**WORKING DATA:**
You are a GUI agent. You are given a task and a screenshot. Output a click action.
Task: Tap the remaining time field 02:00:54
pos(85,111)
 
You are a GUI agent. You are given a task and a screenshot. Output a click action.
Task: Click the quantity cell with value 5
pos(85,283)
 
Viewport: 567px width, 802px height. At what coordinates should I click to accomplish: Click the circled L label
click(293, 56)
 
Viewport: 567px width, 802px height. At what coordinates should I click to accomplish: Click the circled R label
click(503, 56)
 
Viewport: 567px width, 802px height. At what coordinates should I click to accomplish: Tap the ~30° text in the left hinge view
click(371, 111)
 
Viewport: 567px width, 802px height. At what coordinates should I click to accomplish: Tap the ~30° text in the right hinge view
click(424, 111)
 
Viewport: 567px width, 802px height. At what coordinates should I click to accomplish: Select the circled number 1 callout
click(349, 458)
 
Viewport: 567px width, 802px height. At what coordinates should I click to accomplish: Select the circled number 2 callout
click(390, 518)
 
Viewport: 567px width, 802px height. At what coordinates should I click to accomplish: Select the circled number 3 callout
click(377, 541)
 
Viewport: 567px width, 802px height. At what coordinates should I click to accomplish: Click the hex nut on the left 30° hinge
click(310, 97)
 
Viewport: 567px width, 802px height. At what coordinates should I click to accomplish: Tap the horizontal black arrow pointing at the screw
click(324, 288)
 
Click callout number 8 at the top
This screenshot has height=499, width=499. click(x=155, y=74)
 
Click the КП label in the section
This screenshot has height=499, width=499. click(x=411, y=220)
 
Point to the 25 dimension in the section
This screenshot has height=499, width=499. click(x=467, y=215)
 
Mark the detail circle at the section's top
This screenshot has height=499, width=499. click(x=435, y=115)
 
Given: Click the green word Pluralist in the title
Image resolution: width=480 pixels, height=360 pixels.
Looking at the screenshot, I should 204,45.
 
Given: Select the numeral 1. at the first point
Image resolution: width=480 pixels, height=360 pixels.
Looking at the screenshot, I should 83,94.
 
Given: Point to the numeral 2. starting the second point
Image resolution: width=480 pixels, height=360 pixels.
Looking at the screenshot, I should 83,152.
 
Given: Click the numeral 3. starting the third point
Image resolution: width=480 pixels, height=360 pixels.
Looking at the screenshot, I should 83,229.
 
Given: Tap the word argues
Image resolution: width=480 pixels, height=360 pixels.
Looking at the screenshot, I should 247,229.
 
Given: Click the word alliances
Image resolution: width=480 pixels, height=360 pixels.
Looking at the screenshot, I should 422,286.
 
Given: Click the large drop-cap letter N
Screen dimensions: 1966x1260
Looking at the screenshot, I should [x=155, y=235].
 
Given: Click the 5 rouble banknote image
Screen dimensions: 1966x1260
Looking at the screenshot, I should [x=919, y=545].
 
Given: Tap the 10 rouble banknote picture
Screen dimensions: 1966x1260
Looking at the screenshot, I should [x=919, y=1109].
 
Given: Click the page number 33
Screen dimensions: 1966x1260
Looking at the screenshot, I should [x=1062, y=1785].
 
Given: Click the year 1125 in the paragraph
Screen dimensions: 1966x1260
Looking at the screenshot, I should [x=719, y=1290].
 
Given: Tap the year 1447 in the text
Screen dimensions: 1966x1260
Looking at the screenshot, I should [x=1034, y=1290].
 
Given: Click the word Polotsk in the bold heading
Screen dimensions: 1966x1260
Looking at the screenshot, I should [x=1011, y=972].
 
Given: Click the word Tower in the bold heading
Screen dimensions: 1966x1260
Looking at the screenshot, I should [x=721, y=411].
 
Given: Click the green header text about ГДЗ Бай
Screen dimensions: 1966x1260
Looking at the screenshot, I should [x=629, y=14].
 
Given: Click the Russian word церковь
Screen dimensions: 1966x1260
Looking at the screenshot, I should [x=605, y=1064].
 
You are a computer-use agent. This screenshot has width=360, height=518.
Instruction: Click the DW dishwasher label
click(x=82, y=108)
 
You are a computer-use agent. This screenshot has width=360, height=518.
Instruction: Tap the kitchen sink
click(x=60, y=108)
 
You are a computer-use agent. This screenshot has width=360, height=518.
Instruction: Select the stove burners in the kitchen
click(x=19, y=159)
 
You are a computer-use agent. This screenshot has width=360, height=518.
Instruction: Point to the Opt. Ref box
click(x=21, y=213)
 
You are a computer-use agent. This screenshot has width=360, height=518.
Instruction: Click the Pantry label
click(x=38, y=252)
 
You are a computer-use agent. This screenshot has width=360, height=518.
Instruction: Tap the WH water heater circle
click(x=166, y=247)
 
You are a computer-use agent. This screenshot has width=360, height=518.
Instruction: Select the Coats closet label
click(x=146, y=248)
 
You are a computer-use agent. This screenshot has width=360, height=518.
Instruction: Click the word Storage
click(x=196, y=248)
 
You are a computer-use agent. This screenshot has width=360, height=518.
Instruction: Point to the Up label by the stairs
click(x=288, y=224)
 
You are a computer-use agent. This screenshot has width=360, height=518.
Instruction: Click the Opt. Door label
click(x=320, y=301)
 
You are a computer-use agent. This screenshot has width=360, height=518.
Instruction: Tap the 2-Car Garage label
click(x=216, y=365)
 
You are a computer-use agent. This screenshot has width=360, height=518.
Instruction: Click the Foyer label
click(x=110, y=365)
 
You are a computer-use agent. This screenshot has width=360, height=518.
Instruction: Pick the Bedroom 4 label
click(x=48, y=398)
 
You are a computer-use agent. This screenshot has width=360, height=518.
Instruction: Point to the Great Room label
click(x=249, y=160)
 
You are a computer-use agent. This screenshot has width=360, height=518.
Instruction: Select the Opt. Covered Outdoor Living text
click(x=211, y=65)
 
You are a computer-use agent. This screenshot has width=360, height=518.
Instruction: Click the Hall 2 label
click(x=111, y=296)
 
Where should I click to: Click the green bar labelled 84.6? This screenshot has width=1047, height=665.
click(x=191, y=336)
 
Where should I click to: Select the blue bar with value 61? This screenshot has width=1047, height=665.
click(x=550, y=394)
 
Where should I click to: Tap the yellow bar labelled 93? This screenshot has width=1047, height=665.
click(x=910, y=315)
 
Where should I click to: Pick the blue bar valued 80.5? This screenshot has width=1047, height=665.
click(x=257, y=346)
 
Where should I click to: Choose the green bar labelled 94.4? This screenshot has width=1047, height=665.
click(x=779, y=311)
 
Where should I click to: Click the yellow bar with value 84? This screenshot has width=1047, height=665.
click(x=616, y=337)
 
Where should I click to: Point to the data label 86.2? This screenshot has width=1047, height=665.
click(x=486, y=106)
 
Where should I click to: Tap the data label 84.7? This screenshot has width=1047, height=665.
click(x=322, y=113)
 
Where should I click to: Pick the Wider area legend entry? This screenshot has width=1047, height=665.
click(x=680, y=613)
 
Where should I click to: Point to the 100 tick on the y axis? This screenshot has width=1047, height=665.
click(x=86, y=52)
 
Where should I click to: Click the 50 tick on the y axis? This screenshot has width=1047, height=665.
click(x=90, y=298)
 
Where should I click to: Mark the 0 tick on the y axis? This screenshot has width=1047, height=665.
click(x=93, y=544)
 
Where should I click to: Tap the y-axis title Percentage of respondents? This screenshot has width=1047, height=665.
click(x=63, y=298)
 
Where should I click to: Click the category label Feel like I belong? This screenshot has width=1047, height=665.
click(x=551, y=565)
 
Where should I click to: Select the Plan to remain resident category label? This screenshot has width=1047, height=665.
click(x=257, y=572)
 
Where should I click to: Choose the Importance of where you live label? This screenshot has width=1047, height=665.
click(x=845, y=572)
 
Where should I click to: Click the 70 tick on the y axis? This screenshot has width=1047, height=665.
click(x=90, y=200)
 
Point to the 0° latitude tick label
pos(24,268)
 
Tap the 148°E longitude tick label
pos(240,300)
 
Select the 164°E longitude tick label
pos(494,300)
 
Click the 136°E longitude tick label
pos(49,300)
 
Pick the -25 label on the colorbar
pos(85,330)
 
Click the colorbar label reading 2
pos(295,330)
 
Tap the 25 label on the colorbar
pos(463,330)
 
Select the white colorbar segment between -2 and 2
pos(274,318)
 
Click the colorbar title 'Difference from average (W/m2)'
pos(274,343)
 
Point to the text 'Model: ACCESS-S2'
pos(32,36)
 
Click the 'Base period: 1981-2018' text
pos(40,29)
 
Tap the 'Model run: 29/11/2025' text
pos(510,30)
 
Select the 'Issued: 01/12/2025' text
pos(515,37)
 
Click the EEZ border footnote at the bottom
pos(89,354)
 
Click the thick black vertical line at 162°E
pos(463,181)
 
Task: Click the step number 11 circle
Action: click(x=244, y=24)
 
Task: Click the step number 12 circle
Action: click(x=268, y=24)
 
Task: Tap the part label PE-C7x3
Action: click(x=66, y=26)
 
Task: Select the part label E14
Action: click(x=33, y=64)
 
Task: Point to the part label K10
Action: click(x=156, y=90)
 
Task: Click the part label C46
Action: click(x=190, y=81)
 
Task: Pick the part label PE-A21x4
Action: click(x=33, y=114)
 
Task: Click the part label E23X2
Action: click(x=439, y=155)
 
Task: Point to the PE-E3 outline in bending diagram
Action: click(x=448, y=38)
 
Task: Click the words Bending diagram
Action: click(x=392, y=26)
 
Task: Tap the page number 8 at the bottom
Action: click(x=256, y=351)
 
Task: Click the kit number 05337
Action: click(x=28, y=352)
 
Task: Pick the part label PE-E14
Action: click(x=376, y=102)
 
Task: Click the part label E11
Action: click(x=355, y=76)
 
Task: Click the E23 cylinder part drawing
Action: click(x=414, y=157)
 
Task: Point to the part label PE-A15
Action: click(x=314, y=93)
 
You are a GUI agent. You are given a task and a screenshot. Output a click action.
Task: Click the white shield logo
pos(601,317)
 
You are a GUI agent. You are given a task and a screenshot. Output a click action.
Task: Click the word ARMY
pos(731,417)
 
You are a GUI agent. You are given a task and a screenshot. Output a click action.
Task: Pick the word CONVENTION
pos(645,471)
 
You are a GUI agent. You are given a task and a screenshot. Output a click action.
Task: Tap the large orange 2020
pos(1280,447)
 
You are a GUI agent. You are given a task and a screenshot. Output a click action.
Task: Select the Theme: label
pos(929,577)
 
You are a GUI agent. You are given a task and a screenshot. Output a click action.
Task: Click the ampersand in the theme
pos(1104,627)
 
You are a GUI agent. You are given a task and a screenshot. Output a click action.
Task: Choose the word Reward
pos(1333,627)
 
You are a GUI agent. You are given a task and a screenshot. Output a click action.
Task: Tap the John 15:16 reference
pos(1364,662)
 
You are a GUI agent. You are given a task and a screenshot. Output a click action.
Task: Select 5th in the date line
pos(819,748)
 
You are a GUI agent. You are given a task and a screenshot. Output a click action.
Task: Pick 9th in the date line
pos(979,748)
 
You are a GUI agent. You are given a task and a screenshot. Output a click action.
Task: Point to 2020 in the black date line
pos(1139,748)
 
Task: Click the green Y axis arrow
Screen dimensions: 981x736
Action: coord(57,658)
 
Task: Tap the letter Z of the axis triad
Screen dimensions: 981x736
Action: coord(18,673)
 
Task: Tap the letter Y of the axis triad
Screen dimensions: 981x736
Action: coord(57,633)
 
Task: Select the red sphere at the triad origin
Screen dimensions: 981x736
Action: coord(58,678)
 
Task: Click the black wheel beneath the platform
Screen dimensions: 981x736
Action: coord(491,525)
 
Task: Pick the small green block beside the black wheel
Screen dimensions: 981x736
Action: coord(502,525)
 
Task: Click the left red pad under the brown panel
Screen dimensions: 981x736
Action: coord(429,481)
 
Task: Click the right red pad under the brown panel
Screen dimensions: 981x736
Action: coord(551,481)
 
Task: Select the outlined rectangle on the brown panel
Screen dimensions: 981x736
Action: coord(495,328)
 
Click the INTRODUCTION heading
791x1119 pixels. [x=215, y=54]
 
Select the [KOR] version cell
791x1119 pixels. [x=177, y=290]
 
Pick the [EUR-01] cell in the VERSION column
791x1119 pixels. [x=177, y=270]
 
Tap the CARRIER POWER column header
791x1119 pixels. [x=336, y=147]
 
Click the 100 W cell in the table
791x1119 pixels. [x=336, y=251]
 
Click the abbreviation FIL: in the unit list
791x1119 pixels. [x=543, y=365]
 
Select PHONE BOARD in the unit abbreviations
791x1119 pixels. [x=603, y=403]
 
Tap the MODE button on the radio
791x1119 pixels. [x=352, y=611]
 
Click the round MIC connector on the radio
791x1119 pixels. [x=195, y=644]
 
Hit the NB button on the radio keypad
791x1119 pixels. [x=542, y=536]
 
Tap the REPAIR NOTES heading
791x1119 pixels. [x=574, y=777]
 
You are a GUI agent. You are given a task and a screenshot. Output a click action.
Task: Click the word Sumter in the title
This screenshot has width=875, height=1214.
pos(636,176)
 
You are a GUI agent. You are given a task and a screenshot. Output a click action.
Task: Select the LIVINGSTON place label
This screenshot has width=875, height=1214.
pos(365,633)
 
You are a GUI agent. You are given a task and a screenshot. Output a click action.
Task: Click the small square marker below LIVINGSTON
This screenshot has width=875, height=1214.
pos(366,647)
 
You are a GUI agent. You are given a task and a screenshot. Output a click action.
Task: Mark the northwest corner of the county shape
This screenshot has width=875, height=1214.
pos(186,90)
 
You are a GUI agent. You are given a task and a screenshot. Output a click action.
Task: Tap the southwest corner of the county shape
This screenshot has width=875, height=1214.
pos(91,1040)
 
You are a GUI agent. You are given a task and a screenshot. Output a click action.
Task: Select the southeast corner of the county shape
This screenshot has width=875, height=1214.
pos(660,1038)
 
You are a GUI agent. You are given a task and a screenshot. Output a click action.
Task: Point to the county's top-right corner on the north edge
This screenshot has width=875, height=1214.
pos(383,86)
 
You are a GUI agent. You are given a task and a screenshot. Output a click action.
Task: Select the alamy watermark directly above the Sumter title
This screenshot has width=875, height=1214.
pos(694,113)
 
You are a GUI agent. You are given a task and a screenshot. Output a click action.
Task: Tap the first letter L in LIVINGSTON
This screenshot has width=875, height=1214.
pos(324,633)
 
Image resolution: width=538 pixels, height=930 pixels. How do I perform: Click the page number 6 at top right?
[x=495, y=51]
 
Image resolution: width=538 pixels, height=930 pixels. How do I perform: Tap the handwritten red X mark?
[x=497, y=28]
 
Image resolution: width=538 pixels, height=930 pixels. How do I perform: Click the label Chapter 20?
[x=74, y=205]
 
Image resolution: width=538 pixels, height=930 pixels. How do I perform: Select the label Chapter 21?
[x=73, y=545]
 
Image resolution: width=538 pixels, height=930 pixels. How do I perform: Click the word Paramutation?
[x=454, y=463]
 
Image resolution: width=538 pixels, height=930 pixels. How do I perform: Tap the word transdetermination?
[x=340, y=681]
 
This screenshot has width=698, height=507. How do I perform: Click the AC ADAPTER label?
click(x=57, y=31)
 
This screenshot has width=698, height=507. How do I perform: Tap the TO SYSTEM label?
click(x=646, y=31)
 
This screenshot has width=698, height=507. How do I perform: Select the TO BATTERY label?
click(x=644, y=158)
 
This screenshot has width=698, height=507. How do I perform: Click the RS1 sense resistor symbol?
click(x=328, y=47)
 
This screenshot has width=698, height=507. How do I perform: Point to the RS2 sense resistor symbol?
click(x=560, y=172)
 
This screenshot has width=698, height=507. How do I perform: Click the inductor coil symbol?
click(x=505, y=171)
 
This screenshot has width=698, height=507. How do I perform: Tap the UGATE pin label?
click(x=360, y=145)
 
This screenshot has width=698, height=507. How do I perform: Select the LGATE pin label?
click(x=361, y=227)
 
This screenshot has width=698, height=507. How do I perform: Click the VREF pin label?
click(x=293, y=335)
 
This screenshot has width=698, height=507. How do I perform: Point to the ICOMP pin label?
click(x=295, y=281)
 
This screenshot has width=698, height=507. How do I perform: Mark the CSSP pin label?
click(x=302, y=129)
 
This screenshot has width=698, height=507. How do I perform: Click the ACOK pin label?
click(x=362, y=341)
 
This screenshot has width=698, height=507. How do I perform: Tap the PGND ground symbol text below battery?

**INSTRUCTION:**
Return the lines of the records from the start through the line containing "click(349, 458)", including that line, reproduced verbatim.

**SOLVED PROBLEM:**
You are a GUI agent. You are given a task and a screenshot. Output a click action.
Task: Tap the remaining time field 02:00:54
pos(85,111)
 
You are a GUI agent. You are given a task and a screenshot. Output a click action.
Task: Click the quantity cell with value 5
pos(85,283)
 
Viewport: 567px width, 802px height. At what coordinates should I click to accomplish: Click the circled L label
click(293, 56)
 
Viewport: 567px width, 802px height. At what coordinates should I click to accomplish: Click the circled R label
click(503, 56)
 
Viewport: 567px width, 802px height. At what coordinates should I click to accomplish: Tap the ~30° text in the left hinge view
click(371, 111)
 
Viewport: 567px width, 802px height. At what coordinates should I click to accomplish: Tap the ~30° text in the right hinge view
click(424, 111)
 
Viewport: 567px width, 802px height. At what coordinates should I click to accomplish: Select the circled number 1 callout
click(349, 458)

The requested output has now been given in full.